Thursday, January 03, 2008

JavaScript: A Tool, A Weapon

I am somewhat at a loss for words, having sung this same tune for almost 20 years.

Back when JavaScript was first introduced, many of us in the network security realm immediately realized how devastating it could be as an attack platform -- and here we are.

Malicious embedded JavaScript has become the flavor du Jour for web criminals.

Yet, criminals have latched on to it as a easy way to compromise users -- "low hanging fruit".

The corollary could be drawn to any number of technologies that provide functionality, but yet in the wrong hands, can wreak havoc, and be used for ill intentions.

Unfortunately, this is exactly what is happening today in the criminal underground with malicious JavaScript, and in a major, major way.

And again, unfortunately, there are more tools to develop malicious JavaScript than there are to detect them.

In my opinion, we are at a turning point -- how do we move forward?

It is my belief that a major effort needs to be undertaken to detect malicious JavaScript scripts, functional sandboxing methodologies, and ways to bring "NoScript" -style functionality to the masses.

I challenge Microsoft to step up the the plate here (and to include ActiveX).

This is going to be a major, major challenge for all of us in the coming year(s).

- ferg

5 Comments:

At Thu Jan 03, 10:22:00 PM PST, Anonymous Anonymous said...

I used to recommend that people disable JavaScript due to the potential for abuse (and a few active exploits).
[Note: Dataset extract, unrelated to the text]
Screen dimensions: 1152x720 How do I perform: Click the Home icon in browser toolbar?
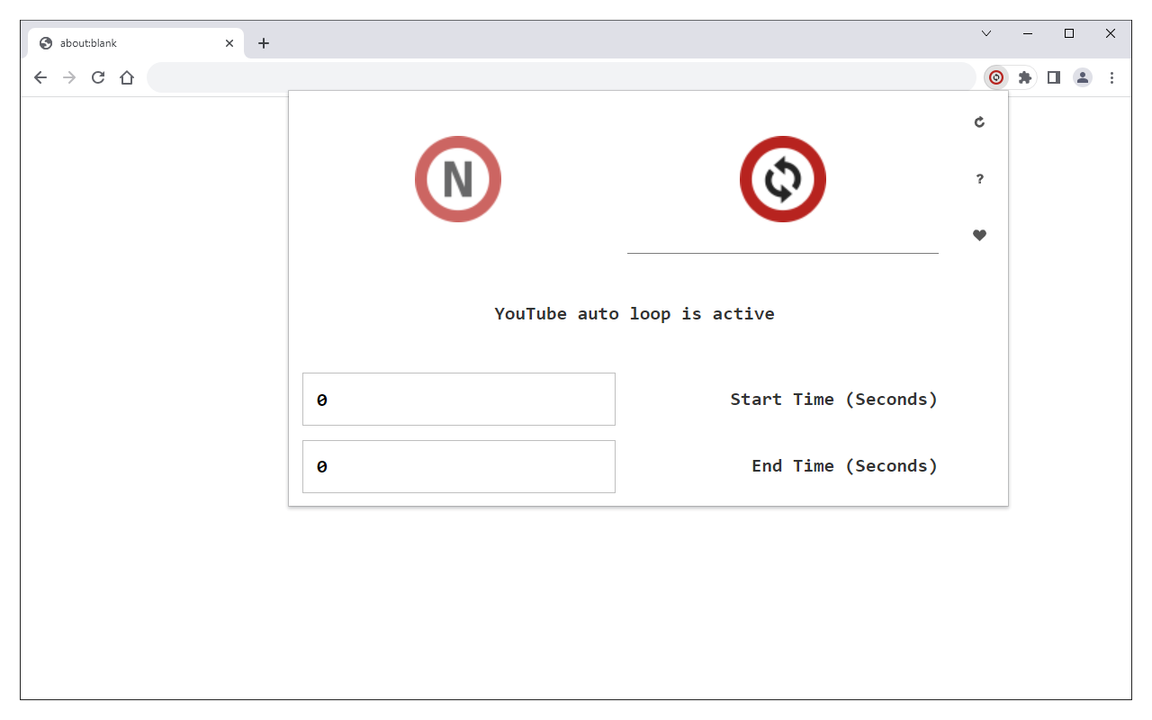[x=127, y=77]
However, I no longer recommend this. Today, too many sites require JavaScript for access. If you disable JavaScript, then you will lose access to much of the Web.

In the old days, the problems with JavaScript were based on escaping the sandbox. While that still is a risk today, most exploits are not around privilege escalation. Instead, the exploits are around malicious pop-ups, self-encoded web pages for obscuring malicious sites, strategically positioned windows to cover address bars (phishing), and arbitrary network access.

Fergie wrote: "It is my belief that a major effort needs to be undertaken to detect malicious JavaScript scripts, functional sandboxing methodologies, and ways to bring 'NoScript' -style functionality to the masses."

I would alter this: we need to increase the scope of the sandbox. Should JavaScript be allowed to access arbitrary sites, use arbitrary protocols (HTTP, FTP, and even 'gopher'), redirect browsers, place windows in specific locations, or self-decode web pages?

From a technical viewpoint, what is the difference between "malicious" behavior and benevolent-yet-complicated code? Detection malicious behavior is a double-edge sword; if it is done incorrectly, it could cripple useful functionality.

 
At Thu Jan 03, 10:28:00 PM PST, Blogger Fergie said...

The issue here, as Dr. Neal well knows (and I appreciate his parry), is that JavaScript now (well, has always) has the ability to directly write to the users' system, whether disk or memory.

In fact, some of the more sophisticated acted exploits we are seeing actually patch running processes.

This is extremely dangerous behavior.

So, I ask again -- is this an acceptable parameter?

Initially I say "Yes", only because it is not intentionally evil.

Where are the roadblock for it not to be so?

That is the real question here.

- ferg

 
At Fri Jan 04, 03:41:00 AM PST, Anonymous Anonymous said...

We believe that certain javascript should be filtered. We take the "you only hide (obfuscate) something if you have something to hide" approach.

If we see "unescape" we filter it. We also filter iframe. Yes this does break some sites, but we'd rather error on the side of safety than to just let all these possibly malicious sites run whatever code they want.

I personally would like to see the entire web development world come to some new agreement and avoid using these potentially malicious functions. However, its been my experience that very few web designers/developers will agree to not using certain functionality. I've always received a "hey, security is your problem. Don't tell me how to create web pages and I won't tell you how to protect networks".

 
At Fri Jan 04, 12:01:00 PM PST, Anonymous Anonymous said...

My opinion is that the javascript execution environment (activeX would be in this camp too) needs to be extended to provide security controls. For example, the functionality that permits file system access could have ACLs associated with it. That is the easy part though. The hard part is defining reasonable default ACLs and a means for joe-home-user to adjust when/if needed. It isn't fail-safe, in fact far from it, but like almost everything in the anti-malware battlefront it provides a band-aid raising the bar for the next super-malware to be created.

Until the world decides to treat malware and the driving forces behind it as an epidemic, this battle front is just going to be a continual circle of measure and counter-measure escalation.

 
At Fri Jan 04, 01:36:00 PM PST, Anonymous Anonymous said...

One of the bigger issues is the use of malware with "hidden" iframes.

Why not just have as NoScript support an option to not run "hidden" iframes?

It's an easy fix that makes it harder for the bad guys to hide malicious code. It also doesn't break most sites.